Slides for Muslims in ML workshop presentation at NeurlPS 2020 on December 8, 2020 - this is a shorter 25 minute version of the UMass Lowell talk of November 2020 (so the slides are a subset of that).
Hireâ Young Call Girls in Hari Nagar (Delhi) âïž 9205541914 âïž Independent Esco...
Â
Muslims in Machine Learning workshop (NeurlPS 2021) - Automatically Identifying Islamophobia in Social Media
1. Automatically Identifying Islamophobia
in Social Media
Ted Pedersen
Department of Computer Science
University of Minnesota, Duluth
tpederse@umn.edu
@SeeTedTalk
http://www.d.umn.edu/~tpederse
2. Todayâs Agenda
Islamophobia in general and in Minnesota
Collecting & Annotating Twitter Data
What Weâve Learned from Annotating
The Way Forward
3. Islamophobia
A legacy of colonial histories,
particularly those that view the
Muslim world as exotic,
savage, dangerous - all
leading to a âClash of
Civlilizations.â
Orientalism (Said, 1978)
4. Islamophobia
A recent term for an older phenomena
Runnymede Trust (1997,
2017)
Unfounded hostility towards Islam
Practical consequences of such
hostility in unfair discrimination
against Muslim individuals and
communities
Exclusion of Muslims from mainstream
political and social affairs.
5. Common Anti-Muslim Tropes (Bridge Institute)
Islam and Muslims are inherently
violent.
Islam and Muslims are oppresive
to women.
Islam and Muslims are intolerant
towards other religions.
Islam is a political ideology, not
a religion.
In the West, Mulims are using
non-violent stealth jihad to
implement Sharia Law.
Islam is foreign, medieval, and
at odds with Western modernity.
Islam is a monolith.
All Muslims are Arab or Brown.
11. Goal : Identify Islamophobia in Social Media Text
Why?
Relatively understudied in NLP.
Highly intersectional problem since Muslim identity is multi-faceted.
Significant influence on events in the World, the USA, and Minnesota.
How?
Use ideas from NLP, especially Hate Speech Detection.
Create annotated corpora in order to understand problem better, and then
apply Machine Learning or Deep Learning.
12. Guiding Principles
This is not Just Another Classification Task.

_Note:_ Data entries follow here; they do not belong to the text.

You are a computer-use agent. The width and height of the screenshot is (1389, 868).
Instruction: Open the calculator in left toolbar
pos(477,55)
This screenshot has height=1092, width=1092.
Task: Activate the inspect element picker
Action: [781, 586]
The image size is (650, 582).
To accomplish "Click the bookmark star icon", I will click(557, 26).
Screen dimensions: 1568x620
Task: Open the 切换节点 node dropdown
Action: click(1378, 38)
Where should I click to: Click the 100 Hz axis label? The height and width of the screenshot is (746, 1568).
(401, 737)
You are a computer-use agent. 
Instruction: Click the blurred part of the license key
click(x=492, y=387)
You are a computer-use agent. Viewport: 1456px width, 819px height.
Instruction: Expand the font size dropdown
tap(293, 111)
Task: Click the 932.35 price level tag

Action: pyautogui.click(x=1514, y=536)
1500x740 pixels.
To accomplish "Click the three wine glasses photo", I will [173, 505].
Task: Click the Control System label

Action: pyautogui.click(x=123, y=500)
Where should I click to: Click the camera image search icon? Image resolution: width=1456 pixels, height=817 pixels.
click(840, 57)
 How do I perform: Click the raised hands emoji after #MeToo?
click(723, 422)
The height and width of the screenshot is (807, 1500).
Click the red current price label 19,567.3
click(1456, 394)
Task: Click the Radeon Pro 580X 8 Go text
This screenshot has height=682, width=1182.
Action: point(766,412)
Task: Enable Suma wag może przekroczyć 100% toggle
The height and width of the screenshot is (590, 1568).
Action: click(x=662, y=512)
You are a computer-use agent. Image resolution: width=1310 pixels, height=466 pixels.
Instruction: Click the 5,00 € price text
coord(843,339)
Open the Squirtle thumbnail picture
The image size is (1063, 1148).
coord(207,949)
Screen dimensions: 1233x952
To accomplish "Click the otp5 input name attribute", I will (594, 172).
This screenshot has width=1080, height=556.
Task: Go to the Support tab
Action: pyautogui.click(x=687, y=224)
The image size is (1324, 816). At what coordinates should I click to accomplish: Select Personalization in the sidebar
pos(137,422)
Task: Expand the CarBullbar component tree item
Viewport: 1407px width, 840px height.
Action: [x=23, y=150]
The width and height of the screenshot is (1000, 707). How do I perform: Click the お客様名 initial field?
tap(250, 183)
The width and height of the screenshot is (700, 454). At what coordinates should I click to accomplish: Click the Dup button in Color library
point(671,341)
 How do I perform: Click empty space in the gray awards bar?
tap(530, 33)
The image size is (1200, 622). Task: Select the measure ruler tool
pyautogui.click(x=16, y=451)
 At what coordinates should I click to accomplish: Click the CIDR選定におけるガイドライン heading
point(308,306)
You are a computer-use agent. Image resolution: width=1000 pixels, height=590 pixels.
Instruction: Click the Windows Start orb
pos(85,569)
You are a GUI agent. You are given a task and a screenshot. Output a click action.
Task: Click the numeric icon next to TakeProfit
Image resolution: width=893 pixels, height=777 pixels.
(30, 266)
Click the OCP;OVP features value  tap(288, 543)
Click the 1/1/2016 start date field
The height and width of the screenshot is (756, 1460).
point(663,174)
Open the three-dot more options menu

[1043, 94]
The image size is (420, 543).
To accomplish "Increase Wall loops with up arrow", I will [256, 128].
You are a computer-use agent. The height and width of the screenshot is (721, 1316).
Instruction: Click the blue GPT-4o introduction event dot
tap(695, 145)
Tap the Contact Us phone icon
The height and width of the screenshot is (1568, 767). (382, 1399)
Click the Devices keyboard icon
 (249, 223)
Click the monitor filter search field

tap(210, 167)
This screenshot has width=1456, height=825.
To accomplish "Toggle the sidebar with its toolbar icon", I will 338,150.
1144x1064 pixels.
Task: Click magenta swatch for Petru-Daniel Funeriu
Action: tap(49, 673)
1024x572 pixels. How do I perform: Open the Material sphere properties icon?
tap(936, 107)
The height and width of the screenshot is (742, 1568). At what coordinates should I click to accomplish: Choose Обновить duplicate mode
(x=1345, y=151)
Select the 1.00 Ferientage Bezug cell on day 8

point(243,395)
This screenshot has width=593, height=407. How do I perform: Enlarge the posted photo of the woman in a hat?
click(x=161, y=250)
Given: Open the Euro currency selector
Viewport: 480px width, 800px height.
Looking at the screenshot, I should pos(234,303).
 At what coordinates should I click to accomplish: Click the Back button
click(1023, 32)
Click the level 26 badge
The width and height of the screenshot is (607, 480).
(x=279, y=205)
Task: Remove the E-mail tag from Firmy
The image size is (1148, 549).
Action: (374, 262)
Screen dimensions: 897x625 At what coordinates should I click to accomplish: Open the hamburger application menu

Seek out domain expertise, build
relationships, donât reduce the problem to a data set.
Frey et al. (2018). Artificial Intelligence and Inclusion: Formerly Gang-Involved
Youth as Domain Experts for Analyzing Unstructured Twitter Data. Social
Science Computer Review.
Creating annotated data is likely necessary. Be careful to fully document the
decisions made along the way, paying special attention to annotator background.
Bender and Friedman (2018) Data Statements for NLP : Toward Mitigating
Systems Bias and Enabling Better Science. TACL.
13. How Can We Detect Islamophobia (with NLP)?
Carry out a Qualitative Analysis of text with input from domain experts.
Collect and annotate Tweets.
Seek out a diverse pool of annotators.
Develop annotation scheme / code book.
Be Iterative.
Carry out Quantitative Analysis using Machine Learning or Deep Learning.
14. Data Collection
Islamophobia is global, but has many local variations each with their own issues,
terminology, and ways of being expressed.
This suggests the need for the data to have a regional focus - Islamophobia in the
UK, France, India, the USA, Minnesota, etc.
While she is a national figure, Ilhan Omar is from Minnesota, and our data
collection starts with her.
Muslim, but also a black Somali woman who was an immigrant / refugee.
Highly intersectional identity.
15. Tweet Collection (using Twitter public API)
Collecting since April 2019, any tweet that includes one or more of :
âIlhan omarâ, ilhan, omar, @ilhanmn, ilhanmn, #ilhanmn, #ilhanomar, #ilhan
Pilot Annotation based on April 2019 - April 2020, approx 5 million total tweets.
1020 Annotation based on Nov. 2019 - Oct. 2020, approx 10 million total tweets.
Twitter public API does not give you all tweets, downsamples.
16. 1020 Annotation (October 2020)
9.6 million tweets (incl. RT) collected Nov 2019 - Oct 2020.
1 million unique tweets.
Selected random samples of 384 tweets for annotation.
Agreement improved with more extensive set of labels.
Began to consider profile descriptions of âspeakersâ (Tweeters).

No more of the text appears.